NASHVILLE, Tenn. -- A Tennessee lawmaker said Tuesday that his office has received threats for planning to give away the same type of semi-automatic rifle used by a gunman in the massacre of 49 people at an Orlando nightclub.
Before the shootings happened, Republican state Rep. Andy Holt had offered the AR-15 as a door prize at a fundraiser scheduled for later this month. When he was heavily criticized following Sunday's shootings, he said he would give away a second one as well.
"I'm not going to back away from it," Holt told CBS affiliate WTVF. "We're going to give away an AR-15 because guess what? It doesn't have anything to do with the weapon, it has everything to do with the person who's behind that weapon pulling the trigger."
He continued, "It's a celebration of the Second Amendment and the only force by which we could have prevented further casualty from occurring in Orlando, and in most of the other situations where we see that mass murders have occurred."
Holt, a hog farmer from northwestern Tennessee, was the sponsor of a new law this year to allow faculty and staff at public colleges and universities to be armed on campus. He said that more armed people inside the Orlando club could have intervened before so many people were killed by the gunman.

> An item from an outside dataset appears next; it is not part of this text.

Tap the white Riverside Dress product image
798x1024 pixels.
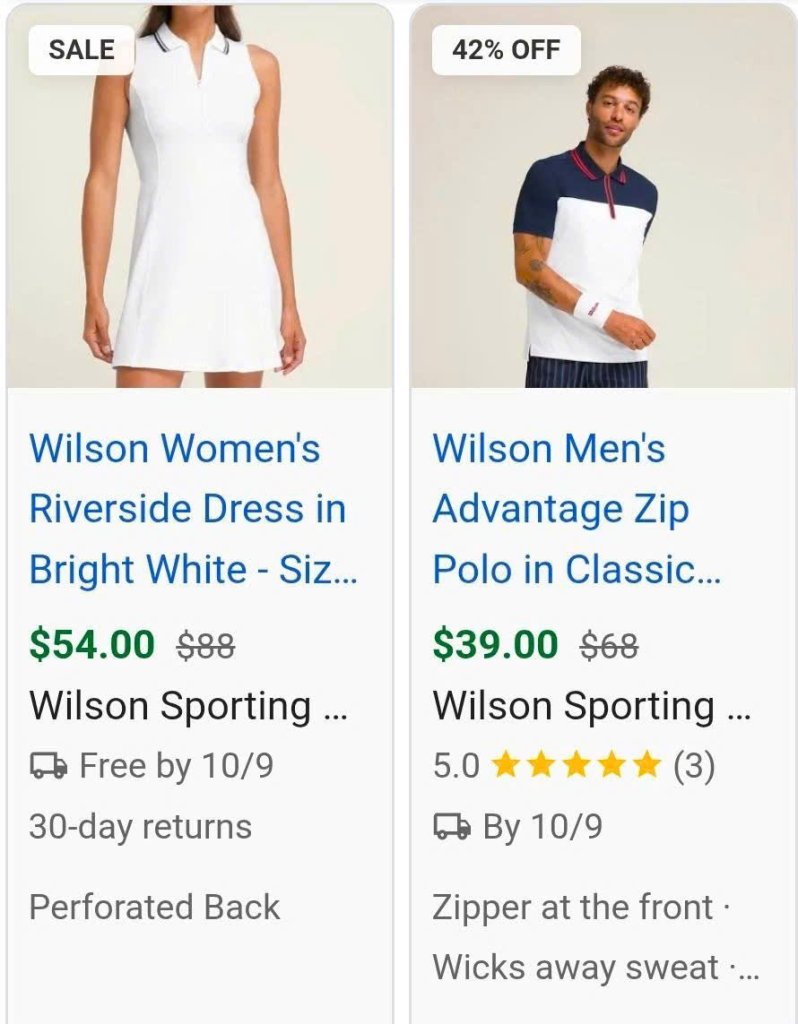tap(199, 200)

State Democratic Party Chair Mary Mancini in a release on Monday called Holt a reckless gun owner.
"Responsible gun owners don't put guns in the hands of strangers," she said. "Andy Holt doesn't know if he's putting the winning raffle ticket in the hands of the next mass shooter."
Holt dismissed Mancini's comments as misguided, saying that he plans to do all background checks required by law. He also argued that specific weapons shouldn't be targeted for bans.
"It doesn't matter what the physical characteristics of the gun are," he said. "What matters is that in the hands of an unlawful, crazed individual, a person who is motivated by hate, any instrument can be used as a weapon of destruction."
Holt said his office was contacted repeatedly by an anonymous caller who said he was armed and threatened to pay him a visit. He said he had forwarded the recorded calls to the Tennessee Highway Patrol's Capitol security unit because the threats were made to a staffer.
Holt said it has become a "fairly regular occurrence" for him to receive threatening emails, text messages and phone calls to his home. None has resulted in a personal confrontation.
"But I'm prepared if it does," he said.